Your heart stutters when you see him — Joshua. Not the angel, not the saint you meant to finish someday, but the tired, gentle father you once scribbled lines for on a rainy bus ride. He stands a little apart from the others, a little sad around the eyes. A small girl clings to his trouser leg, peeking shyly at you from behind his knee — the daughter you never got to name.
Your lips form his name before you can stop yourself.
“Joshua…”
He smiles at you, soft and forgiving. It guts you more than anger ever could. He rests a protective hand on his daughter’s hair but doesn’t come closer. He just nods, as if to say: I knew you’d find your way here, eventually.
Your gaze skitters past him — and snags on a figure leaning against an old iron lamppost, arms crossed, a familiar smirk playing at his mouth.
Kim Mingyu.
The vice captain you made too reckless, too golden, too big-hearted for his own good. His letterman jacket is unzipped, wind tugging at his hair, just like in the final match scene you never wrote. He lifts two fingers in a lazy salute when he catches your stare, but there’s a bruise blossoming under his eye — the fight you’d planned but never finished.

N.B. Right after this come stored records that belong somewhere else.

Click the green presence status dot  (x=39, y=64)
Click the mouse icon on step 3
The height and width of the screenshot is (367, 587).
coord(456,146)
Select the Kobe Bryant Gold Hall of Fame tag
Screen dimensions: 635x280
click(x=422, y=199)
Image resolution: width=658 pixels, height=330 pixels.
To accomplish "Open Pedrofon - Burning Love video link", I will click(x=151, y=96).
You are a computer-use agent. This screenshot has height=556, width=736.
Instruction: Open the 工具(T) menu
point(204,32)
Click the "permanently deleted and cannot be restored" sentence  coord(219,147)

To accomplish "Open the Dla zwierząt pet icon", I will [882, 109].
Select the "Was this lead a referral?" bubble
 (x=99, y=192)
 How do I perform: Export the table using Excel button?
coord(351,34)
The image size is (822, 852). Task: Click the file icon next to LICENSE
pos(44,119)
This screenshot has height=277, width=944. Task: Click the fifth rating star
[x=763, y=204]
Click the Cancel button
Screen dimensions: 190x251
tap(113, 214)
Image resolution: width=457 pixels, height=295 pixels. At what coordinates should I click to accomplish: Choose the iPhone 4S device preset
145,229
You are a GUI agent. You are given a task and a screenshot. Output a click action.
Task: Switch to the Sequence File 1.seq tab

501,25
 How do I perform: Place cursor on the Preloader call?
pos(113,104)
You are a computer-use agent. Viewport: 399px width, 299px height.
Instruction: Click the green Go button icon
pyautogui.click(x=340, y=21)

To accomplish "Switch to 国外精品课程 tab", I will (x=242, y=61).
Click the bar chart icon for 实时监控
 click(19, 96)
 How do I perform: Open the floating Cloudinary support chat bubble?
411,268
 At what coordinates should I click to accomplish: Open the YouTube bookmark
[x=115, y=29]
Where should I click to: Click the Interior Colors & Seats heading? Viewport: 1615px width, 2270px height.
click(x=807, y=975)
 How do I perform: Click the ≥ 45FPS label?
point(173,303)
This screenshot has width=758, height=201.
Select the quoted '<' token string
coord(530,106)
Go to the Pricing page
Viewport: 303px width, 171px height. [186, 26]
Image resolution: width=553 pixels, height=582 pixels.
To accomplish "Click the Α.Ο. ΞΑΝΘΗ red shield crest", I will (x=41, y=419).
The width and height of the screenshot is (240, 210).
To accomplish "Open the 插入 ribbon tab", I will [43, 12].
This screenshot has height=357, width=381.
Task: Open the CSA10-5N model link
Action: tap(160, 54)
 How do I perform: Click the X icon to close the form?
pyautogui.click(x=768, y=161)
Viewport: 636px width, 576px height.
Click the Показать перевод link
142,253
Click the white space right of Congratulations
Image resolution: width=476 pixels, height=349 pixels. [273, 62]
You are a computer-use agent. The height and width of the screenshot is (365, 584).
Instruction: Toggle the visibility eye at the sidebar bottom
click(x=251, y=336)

And beside a shelf blooming with lilacs, half-shadowed, you spot him: Jihoon.
The wizard who once studied charms in a castle built of your childhood wonder. His robes are dusty, ink stains his fingers, and a battered spellbook dangles from his wrist. His gaze is sharp, calculating, but when your eyes meet, there’s a softness there too — the forgiveness of someone who understands how many drafts a miracle can take.
You sink back on your heels, your hands trembling where they cradle Wonwoo’s sweat-damp hair. He groans faintly in your lap, dragging you back to the sick reality of flesh and blood and consequence.
The characters wait. So many shades of you. So many pieces that were never just light or shadow — always both, always alive in the margins.
You swallow, voice barely more than a cracked whisper.
“I don’t… I don’t understand. Why are you all here? Why is he—” you look down at Wonwoo, at the monster turned man, at your fear made helpless in your arms — “Why is he still bleeding? I killed him. I killed him.”
Seungkwan clicks his tongue, crouching so close his grin brushes your panic like a knife.
“No, darling. You wrote an end. That’s not the same as killing.”
Behind him, Joshua’s daughter giggles softly, clutching a flower she’s plucked from the grass. Mingyu tips his head back to watch the clouds drift like torn paper across the sky. Jihoon flips open his spellbook, murmuring under his breath — perhaps already plotting a charm to mend what you’ve broken.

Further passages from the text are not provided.